Social heißt also, dass alles, was Sie innerhalb des Geschäftes an Aktivitäten erzeugen, auch wieder direkt in das Geschäft reintragen?
Ja, wenn man so will, alles ist mit allem verzahnt.
Und letztlich schafft man sich damit eine Marke und einen Namen?
Richtig. Und das, obwohl man, wie ich, vielleicht nur ein Hörstudio hat oder erst seit ein paar Monaten Unternehmer ist. Man schafft sich eine eigene Marke, an der keiner mehr so leicht vorbeikommt. Insbesondere wenn die Menschen verstehen sollen, dass man auf Qualität setzt, man inhabergeführt ist oder ein Familienbetrieb darstellt, dann ist das meiner Meinung nach unerlässlich. Die Kunden suchen doch gerade den persönlichen Bezug. Warum soll man das den Menschen vorenthalten? Deshalb bin mal so frech: Wer heute in Pforzheim auf eine hochwertige Hörversorgung Wert legt, weiß, wohin er zu gehen hat. Denn wir sind eine regionale Marke! Aus diesem Grund fahren wir unser „klassisches Marketing“ auch so langsam herunter.
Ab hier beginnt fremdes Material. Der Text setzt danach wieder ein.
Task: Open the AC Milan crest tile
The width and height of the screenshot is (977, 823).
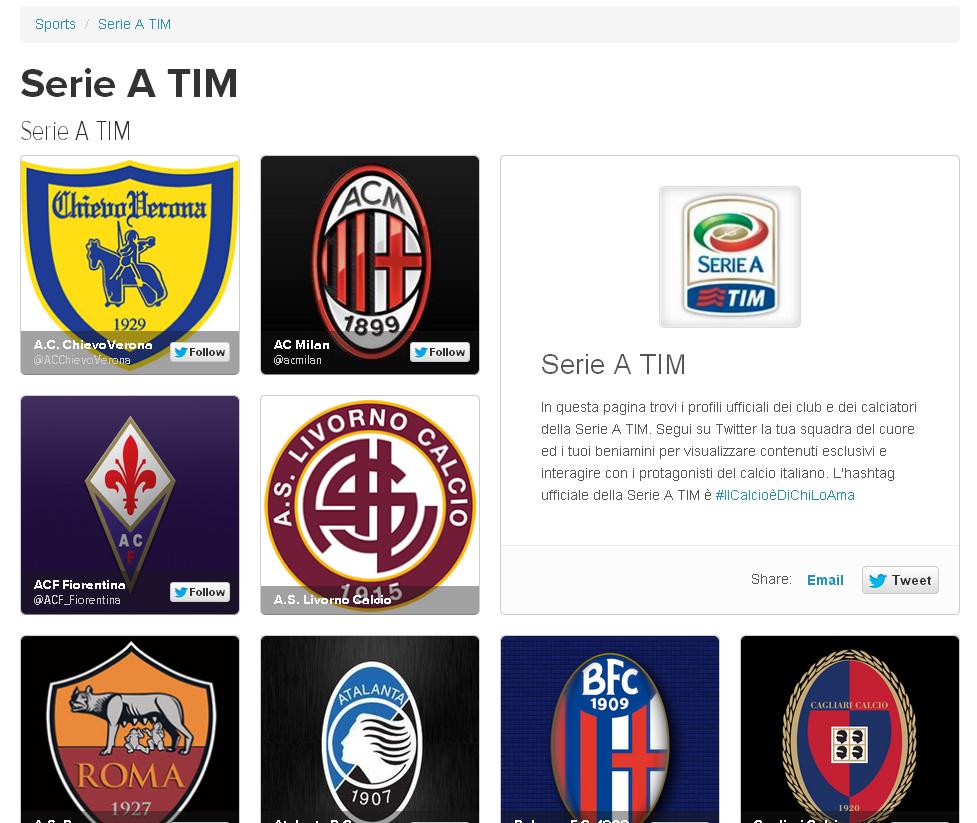Action: [x=369, y=265]
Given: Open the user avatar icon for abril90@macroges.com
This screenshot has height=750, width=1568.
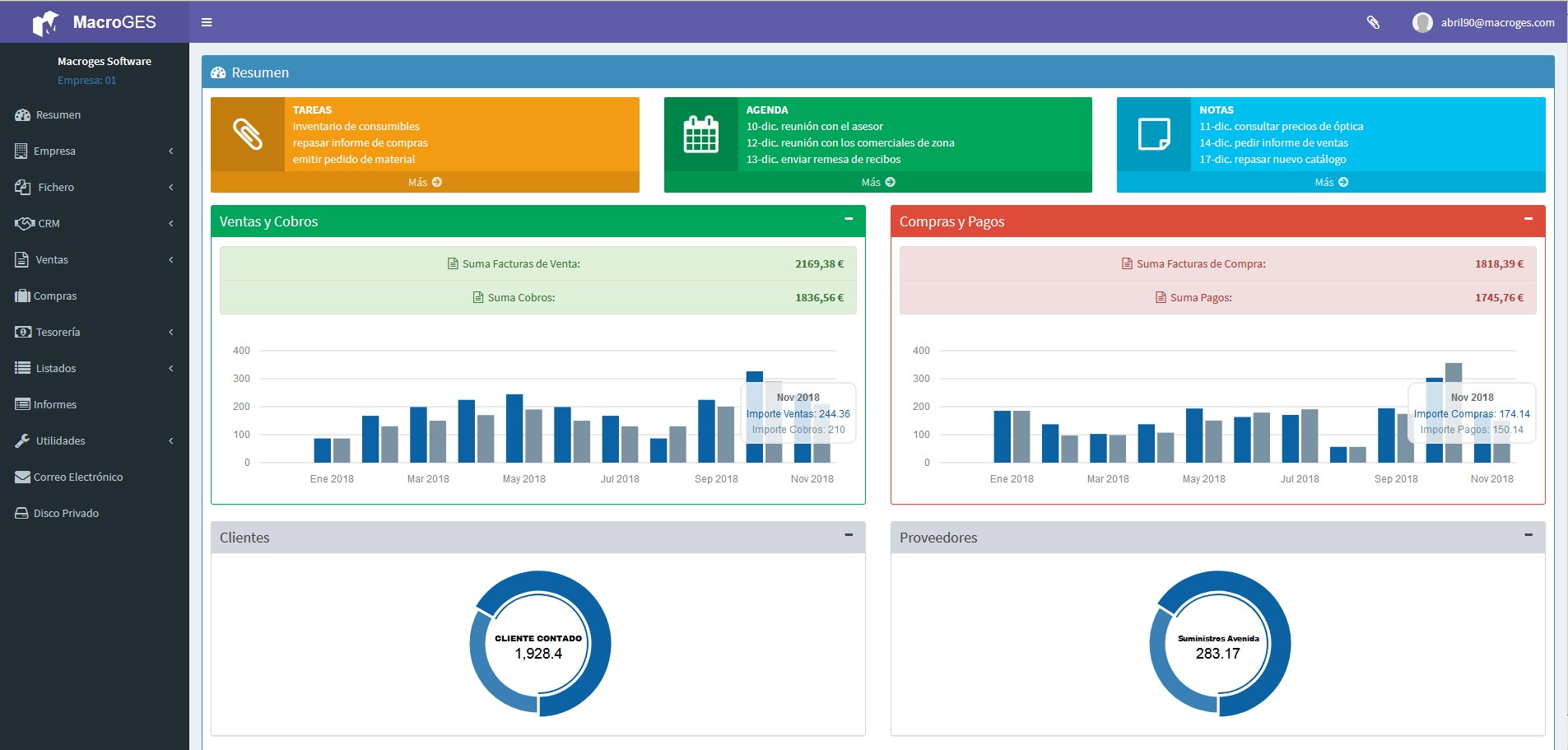Looking at the screenshot, I should tap(1422, 22).
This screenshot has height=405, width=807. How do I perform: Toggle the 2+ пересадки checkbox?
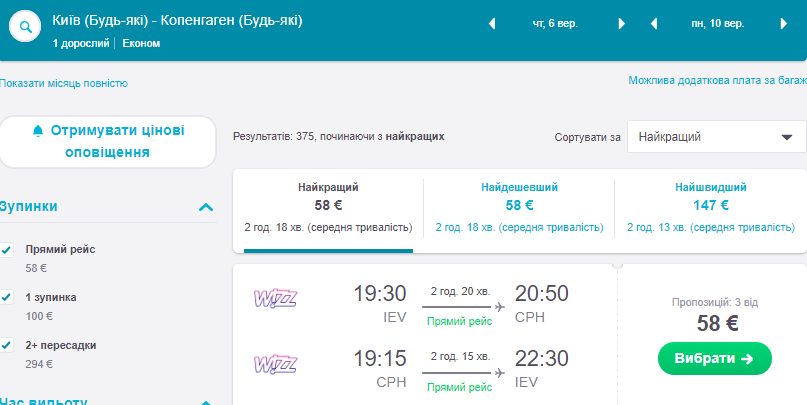pos(7,345)
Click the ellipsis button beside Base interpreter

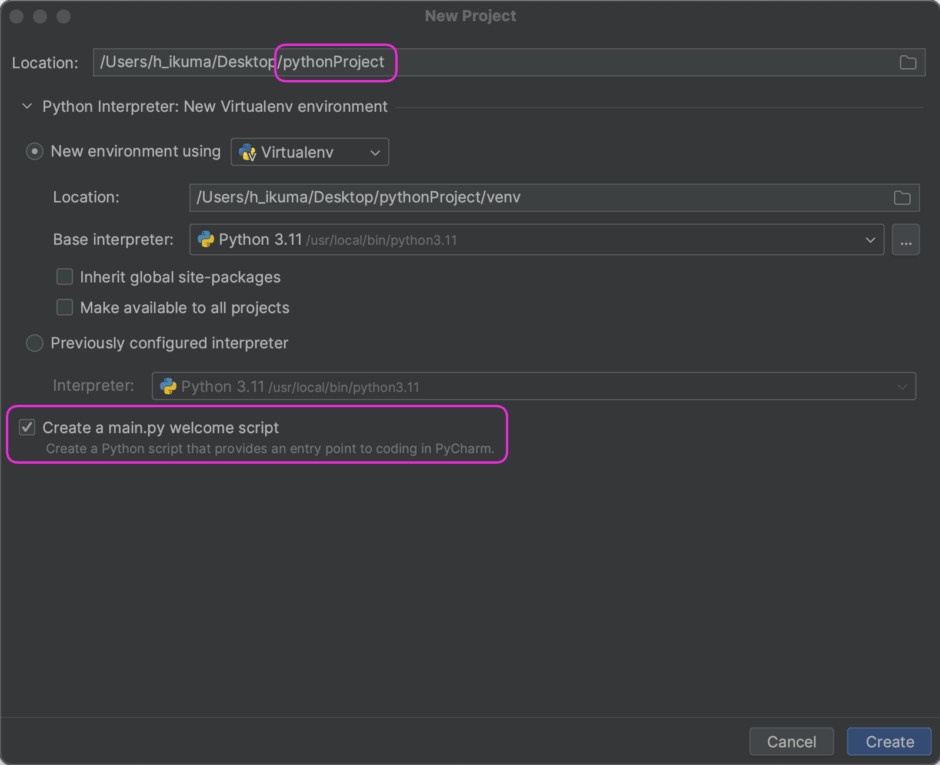[x=906, y=240]

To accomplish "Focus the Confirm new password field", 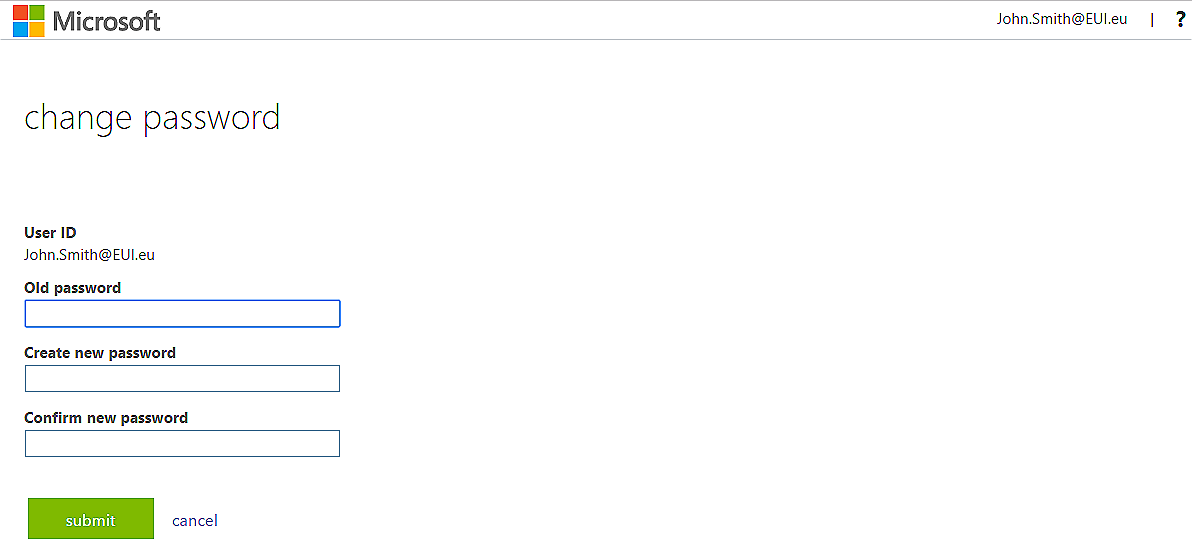I will click(182, 443).
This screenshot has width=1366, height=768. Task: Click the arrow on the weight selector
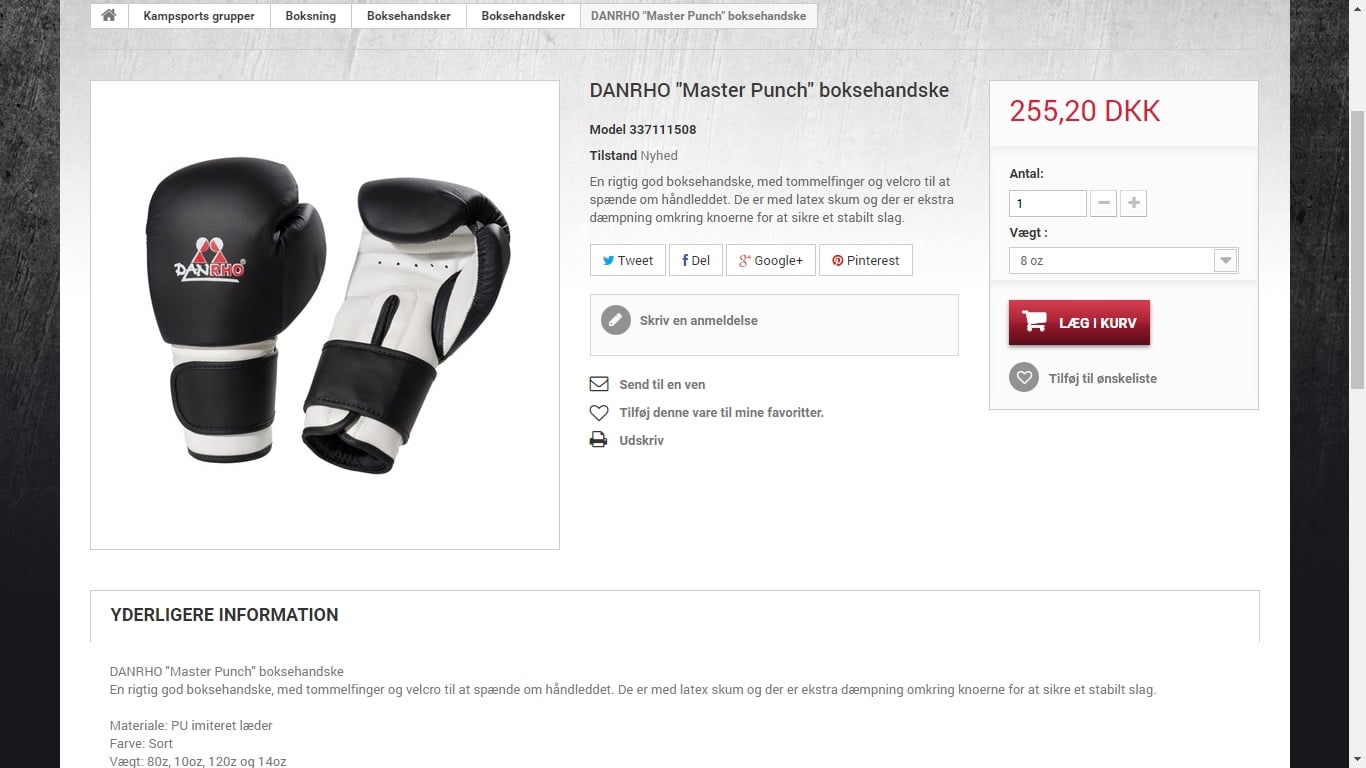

Im letzten Jahr haben Sie mit Ihrem Brand „Fabian Böhm, Social-Media-Coach für Hör- akustik und Optik“ richtig losgelegt. Wie soll es nun weitergehen?
Das stimmt. Daraufhin ist die Deutschland Niederlassung von Phonak auch auf mich zugekommen und fragte mich, ob ich meine Idee nicht auf der aktuellen Roadshow zeigen möchte. Das hat sehr viel Spaß gemacht und war gleichzeitig Anstoß zu meinem neuen Projekt. Ich möchte meinen Weg Social Media für andere Akustiker und Optiker adaptierbar und zugänglich machen. Das habe ich bereits zu einem Business Tool zusammengefasst und hierfür ein 33-teiliges Videopodcast-Format mit Workbook, einer Schritt-für-Schritt-Anleitung und Hintergründen aufgebaut. Dazu habe ich drei attraktive Bundles in unterschiedlichen Größen entwickelt. Wer wirklich einsteigen will, erhält von mir und meinem Videograf noch zusätzlich WhatsApp-Support sowie drei Zoom-Calls, bei denen wir uns dann gemeinsam die Entwicklung in den ersten drei Monaten anschauen werden. Denn mittlerweile bin ich an dem Punkt gekommen, an dem ich der Branche etwas zurückzugeben möchte.
Herr Böhm, wir bedanken uns für das Gespräch!